§ WORK TO DO: Repeat the entries word for word, from the line with "Image resolution: width=1092" through the end of the entries.

§ AVAILABLE DATA:
[START]

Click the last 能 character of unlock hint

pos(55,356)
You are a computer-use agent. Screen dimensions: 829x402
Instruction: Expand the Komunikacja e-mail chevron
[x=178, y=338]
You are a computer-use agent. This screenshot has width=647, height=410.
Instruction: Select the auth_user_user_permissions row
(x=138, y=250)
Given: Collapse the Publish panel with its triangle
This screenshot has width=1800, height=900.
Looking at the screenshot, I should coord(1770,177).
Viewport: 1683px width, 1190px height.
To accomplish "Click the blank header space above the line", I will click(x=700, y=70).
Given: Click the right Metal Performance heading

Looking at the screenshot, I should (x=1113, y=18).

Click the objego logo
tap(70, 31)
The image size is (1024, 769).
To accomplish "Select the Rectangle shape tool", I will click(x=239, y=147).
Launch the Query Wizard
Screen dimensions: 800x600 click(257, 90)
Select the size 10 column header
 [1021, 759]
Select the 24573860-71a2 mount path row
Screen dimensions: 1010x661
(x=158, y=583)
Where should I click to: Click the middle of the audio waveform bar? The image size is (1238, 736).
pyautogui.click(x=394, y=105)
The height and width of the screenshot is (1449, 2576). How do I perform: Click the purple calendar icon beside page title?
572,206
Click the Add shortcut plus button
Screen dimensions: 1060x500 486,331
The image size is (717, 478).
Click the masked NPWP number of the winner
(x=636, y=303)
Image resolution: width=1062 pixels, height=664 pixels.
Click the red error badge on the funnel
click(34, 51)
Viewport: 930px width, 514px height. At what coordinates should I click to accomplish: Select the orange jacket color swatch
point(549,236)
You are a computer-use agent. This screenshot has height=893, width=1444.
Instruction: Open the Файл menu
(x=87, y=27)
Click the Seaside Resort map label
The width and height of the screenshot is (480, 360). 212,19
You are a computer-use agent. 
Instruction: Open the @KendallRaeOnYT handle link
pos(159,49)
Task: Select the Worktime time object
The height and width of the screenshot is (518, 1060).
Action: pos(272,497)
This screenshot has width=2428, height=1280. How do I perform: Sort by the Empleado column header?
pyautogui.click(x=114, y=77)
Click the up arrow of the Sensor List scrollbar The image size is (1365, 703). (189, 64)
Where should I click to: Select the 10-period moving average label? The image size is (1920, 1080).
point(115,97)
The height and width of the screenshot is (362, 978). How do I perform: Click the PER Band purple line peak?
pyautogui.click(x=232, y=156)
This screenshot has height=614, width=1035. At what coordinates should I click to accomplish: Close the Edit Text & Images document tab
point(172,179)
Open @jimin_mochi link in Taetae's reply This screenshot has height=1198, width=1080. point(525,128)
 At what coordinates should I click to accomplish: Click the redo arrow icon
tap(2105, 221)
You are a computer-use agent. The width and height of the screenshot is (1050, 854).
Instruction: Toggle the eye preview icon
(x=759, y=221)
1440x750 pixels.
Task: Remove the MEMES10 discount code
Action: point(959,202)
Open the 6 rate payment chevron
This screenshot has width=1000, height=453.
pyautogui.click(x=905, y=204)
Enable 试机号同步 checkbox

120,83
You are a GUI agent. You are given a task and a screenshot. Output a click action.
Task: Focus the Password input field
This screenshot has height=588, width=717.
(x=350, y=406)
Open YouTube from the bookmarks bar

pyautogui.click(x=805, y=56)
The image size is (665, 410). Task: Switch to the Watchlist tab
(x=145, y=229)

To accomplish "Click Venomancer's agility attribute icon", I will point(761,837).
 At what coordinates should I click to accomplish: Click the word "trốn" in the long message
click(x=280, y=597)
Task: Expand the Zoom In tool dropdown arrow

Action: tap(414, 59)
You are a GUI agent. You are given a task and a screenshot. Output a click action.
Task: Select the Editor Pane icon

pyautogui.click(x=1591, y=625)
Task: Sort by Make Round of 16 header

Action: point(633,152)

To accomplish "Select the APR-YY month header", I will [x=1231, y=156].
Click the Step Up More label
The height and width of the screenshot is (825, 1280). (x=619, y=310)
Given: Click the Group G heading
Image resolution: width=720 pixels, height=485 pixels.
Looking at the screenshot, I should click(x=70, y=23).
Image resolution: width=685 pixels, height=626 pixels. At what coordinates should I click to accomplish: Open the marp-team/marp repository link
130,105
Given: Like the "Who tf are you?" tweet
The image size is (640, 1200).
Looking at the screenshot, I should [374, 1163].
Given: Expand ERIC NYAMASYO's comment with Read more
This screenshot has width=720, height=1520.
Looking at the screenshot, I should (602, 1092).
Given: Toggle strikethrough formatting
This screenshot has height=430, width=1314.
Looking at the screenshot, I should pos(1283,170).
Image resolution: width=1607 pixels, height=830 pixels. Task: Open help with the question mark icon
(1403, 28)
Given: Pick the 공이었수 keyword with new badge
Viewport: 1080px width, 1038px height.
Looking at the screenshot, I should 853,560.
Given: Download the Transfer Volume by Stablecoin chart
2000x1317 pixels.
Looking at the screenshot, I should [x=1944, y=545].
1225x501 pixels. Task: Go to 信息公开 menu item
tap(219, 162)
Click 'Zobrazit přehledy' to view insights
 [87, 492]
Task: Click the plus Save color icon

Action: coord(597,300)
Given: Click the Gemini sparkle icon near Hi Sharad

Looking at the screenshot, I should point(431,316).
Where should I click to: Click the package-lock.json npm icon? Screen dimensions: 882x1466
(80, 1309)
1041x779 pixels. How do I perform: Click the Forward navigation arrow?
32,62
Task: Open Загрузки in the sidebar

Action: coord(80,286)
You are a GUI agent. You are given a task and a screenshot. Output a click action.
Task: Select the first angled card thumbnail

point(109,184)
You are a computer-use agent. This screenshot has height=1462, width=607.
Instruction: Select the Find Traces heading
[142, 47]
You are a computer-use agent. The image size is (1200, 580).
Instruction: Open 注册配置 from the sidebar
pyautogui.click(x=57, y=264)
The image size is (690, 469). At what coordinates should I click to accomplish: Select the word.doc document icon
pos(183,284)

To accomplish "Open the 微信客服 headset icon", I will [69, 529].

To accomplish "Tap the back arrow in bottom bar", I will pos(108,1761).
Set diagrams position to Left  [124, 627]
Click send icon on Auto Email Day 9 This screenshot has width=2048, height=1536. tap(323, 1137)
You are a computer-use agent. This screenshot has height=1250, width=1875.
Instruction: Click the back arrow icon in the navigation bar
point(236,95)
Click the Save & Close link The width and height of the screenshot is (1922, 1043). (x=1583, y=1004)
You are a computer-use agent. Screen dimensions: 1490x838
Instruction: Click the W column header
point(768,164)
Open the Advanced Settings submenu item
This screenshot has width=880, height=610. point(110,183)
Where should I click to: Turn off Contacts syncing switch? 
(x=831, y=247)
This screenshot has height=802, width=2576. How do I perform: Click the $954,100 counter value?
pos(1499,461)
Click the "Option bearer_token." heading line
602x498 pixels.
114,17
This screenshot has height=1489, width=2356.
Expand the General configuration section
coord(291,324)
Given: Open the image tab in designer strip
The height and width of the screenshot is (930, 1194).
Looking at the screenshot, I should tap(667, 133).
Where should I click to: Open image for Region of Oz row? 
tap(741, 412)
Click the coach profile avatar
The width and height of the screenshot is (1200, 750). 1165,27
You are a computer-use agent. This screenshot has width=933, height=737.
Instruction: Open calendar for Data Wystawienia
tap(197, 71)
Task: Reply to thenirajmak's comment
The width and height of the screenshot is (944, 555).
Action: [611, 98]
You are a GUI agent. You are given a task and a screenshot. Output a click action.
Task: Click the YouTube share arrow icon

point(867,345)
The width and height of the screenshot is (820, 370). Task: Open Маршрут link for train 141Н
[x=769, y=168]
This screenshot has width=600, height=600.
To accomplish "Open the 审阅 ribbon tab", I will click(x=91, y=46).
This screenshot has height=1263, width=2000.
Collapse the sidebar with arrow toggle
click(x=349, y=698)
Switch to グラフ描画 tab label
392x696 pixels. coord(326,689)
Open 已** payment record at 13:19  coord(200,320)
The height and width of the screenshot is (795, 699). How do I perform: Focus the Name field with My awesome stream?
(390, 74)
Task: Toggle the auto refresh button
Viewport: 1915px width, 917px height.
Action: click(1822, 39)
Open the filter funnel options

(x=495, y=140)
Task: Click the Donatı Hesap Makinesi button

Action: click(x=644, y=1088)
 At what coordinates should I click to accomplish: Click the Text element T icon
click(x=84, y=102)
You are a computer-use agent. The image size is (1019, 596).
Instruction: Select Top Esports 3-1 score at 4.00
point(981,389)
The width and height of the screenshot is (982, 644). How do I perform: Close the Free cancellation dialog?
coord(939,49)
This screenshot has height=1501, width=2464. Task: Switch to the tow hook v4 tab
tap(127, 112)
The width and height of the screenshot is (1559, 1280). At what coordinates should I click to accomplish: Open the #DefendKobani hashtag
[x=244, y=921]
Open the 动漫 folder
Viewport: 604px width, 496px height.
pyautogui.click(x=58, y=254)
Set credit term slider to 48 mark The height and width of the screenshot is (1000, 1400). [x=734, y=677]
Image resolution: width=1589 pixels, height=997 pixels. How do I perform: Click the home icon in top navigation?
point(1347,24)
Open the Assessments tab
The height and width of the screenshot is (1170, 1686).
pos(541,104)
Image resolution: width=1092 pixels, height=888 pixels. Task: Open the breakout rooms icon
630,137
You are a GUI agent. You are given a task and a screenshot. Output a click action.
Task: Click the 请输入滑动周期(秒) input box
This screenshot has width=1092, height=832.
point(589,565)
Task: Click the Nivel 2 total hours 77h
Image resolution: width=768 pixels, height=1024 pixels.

[END]

§ COMPLETED EXERCISE:
Image resolution: width=1092 pixels, height=888 pixels. Task: Open the breakout rooms icon
630,137
You are a GUI agent. You are given a task and a screenshot. Output a click action.
Task: Click the 请输入滑动周期(秒) input box
This screenshot has width=1092, height=832.
point(589,565)
Task: Click the Nivel 2 total hours 77h
Image resolution: width=768 pixels, height=1024 pixels.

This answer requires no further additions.